Joe Conason's Journal

Anyone who reads the Washington Post should have strongly suspected that false premises underpinned the war.

Published September 18, 2003 5:46PM (EDT)

Post mortem
Suddenly the president, the vice president and sundry other administration officials are publicly "correcting" certain aspects of the propaganda campaign that drove the United States into war with Iraq. Yet anyone who reads the Washington Post -- which means most of the people in and around the United States government and the national press corps -- should have strongly suspected that false premises underpinned the war. To find the Post's path-breaking stories, however, most of which were reported by Walter Pincus, readers had to thumb their way back to Page A20 or deeper.

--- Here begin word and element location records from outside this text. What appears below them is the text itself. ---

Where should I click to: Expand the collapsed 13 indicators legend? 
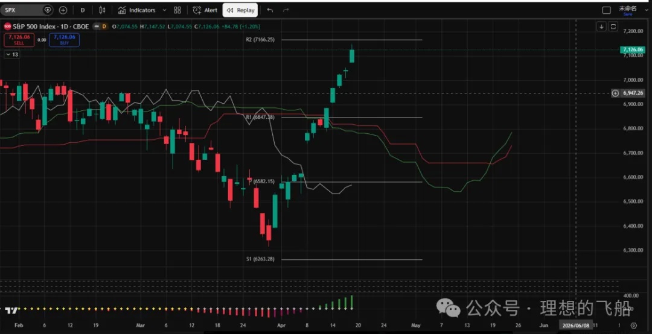pos(11,55)
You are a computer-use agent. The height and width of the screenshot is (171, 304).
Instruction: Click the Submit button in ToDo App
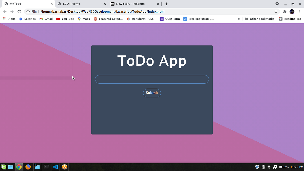[152, 93]
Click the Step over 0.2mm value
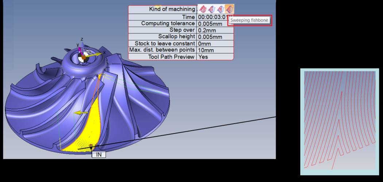 pyautogui.click(x=215, y=30)
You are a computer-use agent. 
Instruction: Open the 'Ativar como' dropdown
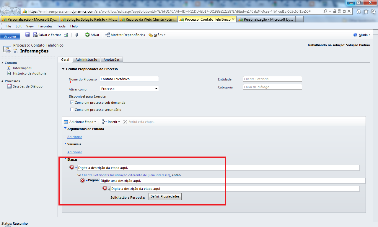pyautogui.click(x=129, y=89)
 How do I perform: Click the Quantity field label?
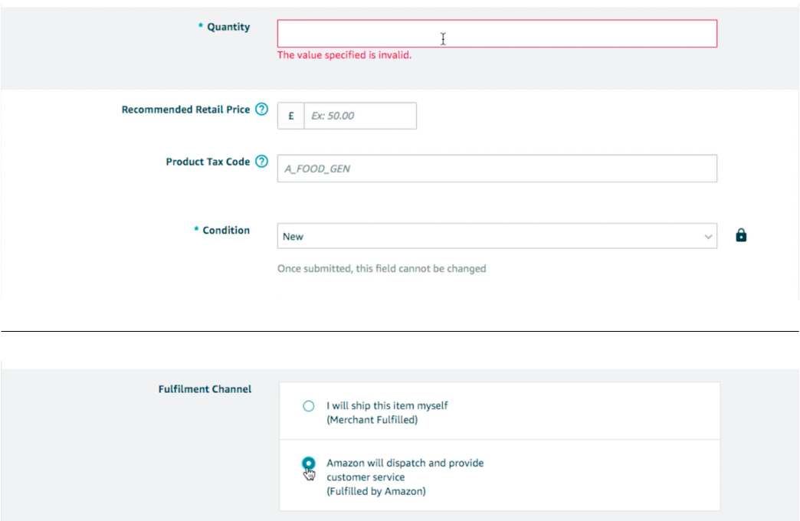tap(228, 28)
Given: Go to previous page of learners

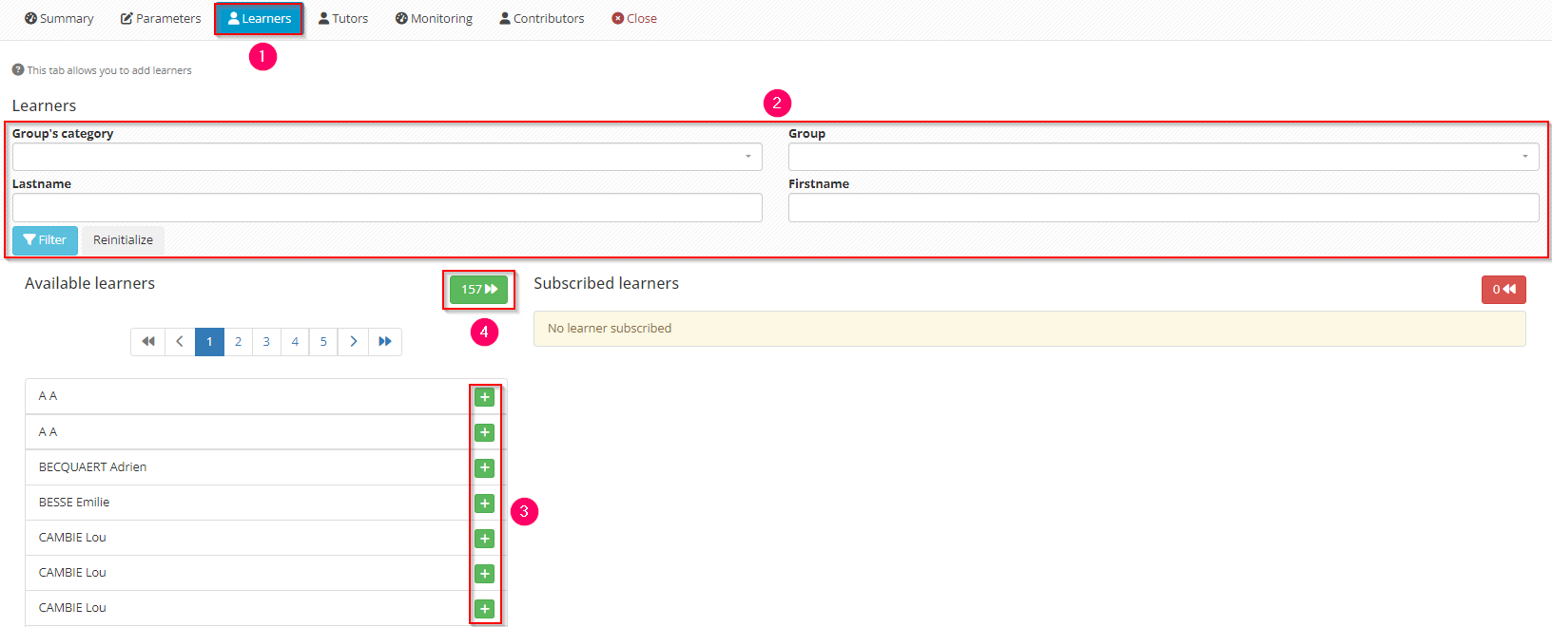Looking at the screenshot, I should click(x=180, y=342).
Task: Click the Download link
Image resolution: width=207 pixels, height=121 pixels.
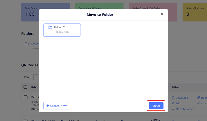Action: coord(182,98)
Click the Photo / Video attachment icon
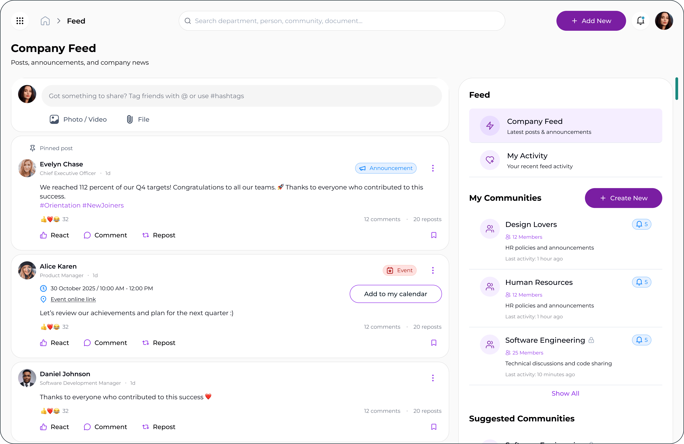 54,119
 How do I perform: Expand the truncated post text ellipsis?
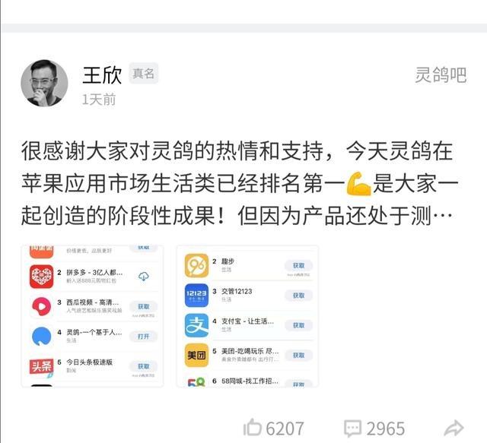442,215

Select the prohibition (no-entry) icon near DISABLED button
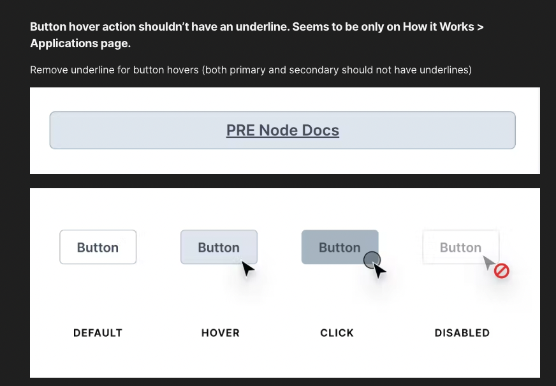point(502,271)
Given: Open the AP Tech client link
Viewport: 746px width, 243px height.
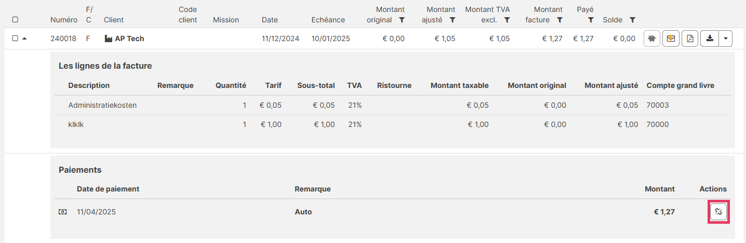Looking at the screenshot, I should pos(129,39).
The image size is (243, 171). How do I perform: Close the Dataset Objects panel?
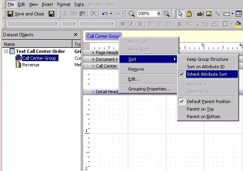[76, 35]
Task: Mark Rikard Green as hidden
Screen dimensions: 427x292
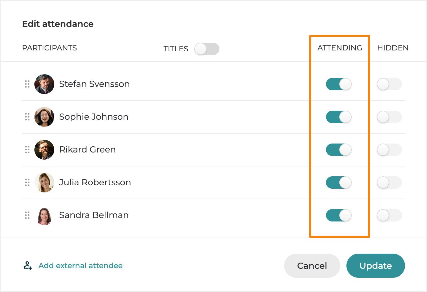Action: click(389, 150)
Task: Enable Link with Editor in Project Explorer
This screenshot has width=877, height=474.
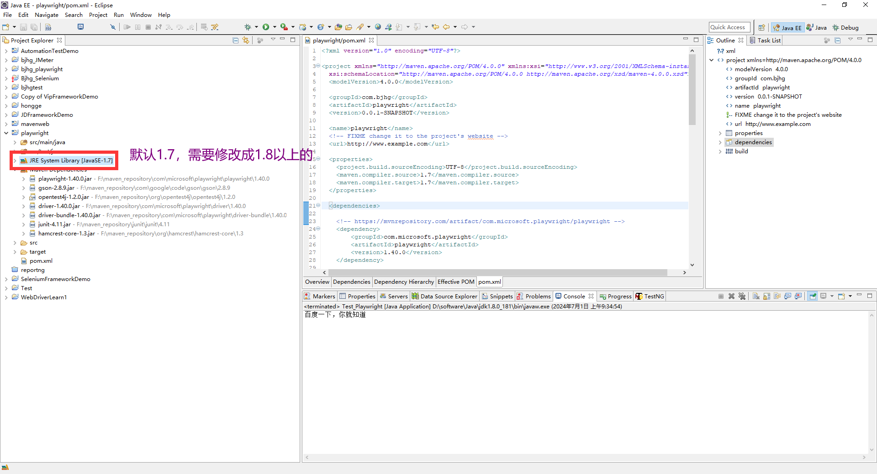Action: point(246,40)
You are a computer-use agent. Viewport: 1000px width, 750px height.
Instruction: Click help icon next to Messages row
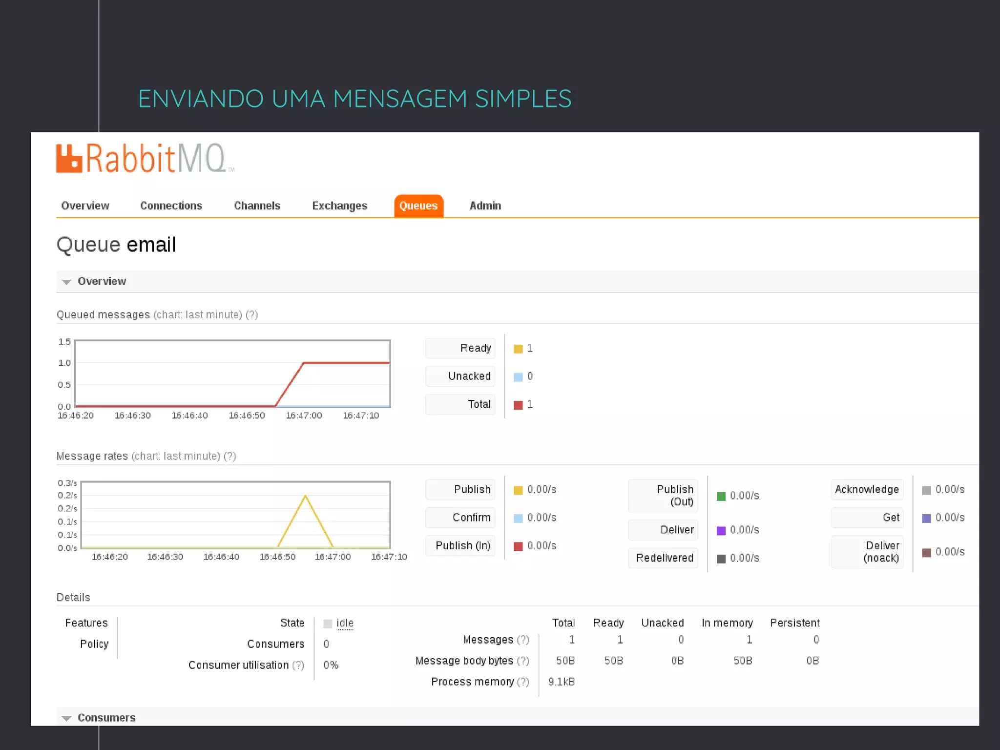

The Post editors buried nearly all of the scoops by Pincus (and his colleagues Dana Priest, Dana Milbank, Barton Gellman and Karen DeYoung) until after the president declared victory. Why did a leading newspaper (often wrongly described as "liberal") behave so timorously?

"The Post was scared," according to Pincus, interviewed by Ari Berman for this excellent Nation story about the paper's Iraq coverage. "I believe papers ought to crusade when we're on to something." As Pincus wisely observes, the increasing difficulties in Iraq have emboldened journalists and editors. "This is a country in which it doesn't matter what you say if you succeed. But if you fail, people go back and look at why." The changing political atmosphere has enabled Pincus and others to speak up about pre-war journalistic cowardice, including Christiane Amanpour (as I note in this column for the Guardian).

This hectic life, including hurricanes
Isabel's arrival is likely to delay my scheduled departure for California. I'll do my best to file from the road while signing copies of "Big Lies" and appearing on TV and radio in various locations, but please excuse any gaps in this journal.

If somehow I do get to California on schedule tomorrow, I plan to be at the Salon party in San Francisco on Friday evening. Then on Saturday at 7:30 p.m. I will be at Cody's Books in Berkeley, and on Monday at 7 p.m. I will be at Book Passage in Corte Madera. Media appearances over the next few days will include "Sunday Salon" on KPFA-FM at 10 a.m.; "Mornings on 2," KTVU-TV at 8:30 a.m. on Monday; and "The Bernie Ward Show," Monday night from 11 p.m. to midnight on KGO AM.

Correction
An astute reader has pointed out that former deputy independent counsel John Bates was not among the authors of the Starr Report, as I stated incorrectly last Monday. I regret the error.